_WORKING DATA_:

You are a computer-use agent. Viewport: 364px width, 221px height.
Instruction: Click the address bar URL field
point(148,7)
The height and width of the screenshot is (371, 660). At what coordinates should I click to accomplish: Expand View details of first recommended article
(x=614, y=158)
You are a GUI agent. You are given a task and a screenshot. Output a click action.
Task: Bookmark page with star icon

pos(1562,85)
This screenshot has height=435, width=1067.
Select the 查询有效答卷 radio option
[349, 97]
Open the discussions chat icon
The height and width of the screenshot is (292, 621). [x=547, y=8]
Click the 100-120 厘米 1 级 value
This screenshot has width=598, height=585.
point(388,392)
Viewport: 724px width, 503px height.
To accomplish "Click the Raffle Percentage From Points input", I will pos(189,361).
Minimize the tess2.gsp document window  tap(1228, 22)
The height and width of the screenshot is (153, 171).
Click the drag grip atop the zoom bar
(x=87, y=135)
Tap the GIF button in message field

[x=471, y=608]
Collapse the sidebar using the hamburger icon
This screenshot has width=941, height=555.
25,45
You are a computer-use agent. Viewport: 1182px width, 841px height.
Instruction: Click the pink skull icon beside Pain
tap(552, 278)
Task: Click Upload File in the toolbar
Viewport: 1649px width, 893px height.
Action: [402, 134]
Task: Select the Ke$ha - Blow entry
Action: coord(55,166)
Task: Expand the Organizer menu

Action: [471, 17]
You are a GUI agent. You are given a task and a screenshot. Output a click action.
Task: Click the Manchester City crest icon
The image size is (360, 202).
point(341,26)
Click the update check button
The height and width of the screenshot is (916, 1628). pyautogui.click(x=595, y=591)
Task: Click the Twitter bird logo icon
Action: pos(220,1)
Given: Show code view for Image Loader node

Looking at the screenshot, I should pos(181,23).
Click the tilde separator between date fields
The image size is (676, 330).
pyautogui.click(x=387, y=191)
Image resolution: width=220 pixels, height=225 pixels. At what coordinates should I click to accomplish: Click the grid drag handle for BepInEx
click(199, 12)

_REQUIREMENT_: Change "hamburger icon" to "three-line menu icon" in the lines from the one containing "Minimize the tess2.gsp" through the last line, inclusive, and give only those lines with nothing else altered.

_OUTPUT BELOW_:
Minimize the tess2.gsp document window  tap(1228, 22)
The height and width of the screenshot is (153, 171).
Click the drag grip atop the zoom bar
(x=87, y=135)
Tap the GIF button in message field

[x=471, y=608]
Collapse the sidebar using the three-line menu icon
This screenshot has width=941, height=555.
25,45
You are a computer-use agent. Viewport: 1182px width, 841px height.
Instruction: Click the pink skull icon beside Pain
tap(552, 278)
Task: Click Upload File in the toolbar
Viewport: 1649px width, 893px height.
Action: [402, 134]
Task: Select the Ke$ha - Blow entry
Action: coord(55,166)
Task: Expand the Organizer menu

Action: [471, 17]
You are a GUI agent. You are given a task and a screenshot. Output a click action.
Task: Click the Manchester City crest icon
The image size is (360, 202).
point(341,26)
Click the update check button
The height and width of the screenshot is (916, 1628). pyautogui.click(x=595, y=591)
Task: Click the Twitter bird logo icon
Action: pos(220,1)
Given: Show code view for Image Loader node

Looking at the screenshot, I should pos(181,23).
Click the tilde separator between date fields
The image size is (676, 330).
pyautogui.click(x=387, y=191)
Image resolution: width=220 pixels, height=225 pixels. At what coordinates should I click to accomplish: Click the grid drag handle for BepInEx
click(199, 12)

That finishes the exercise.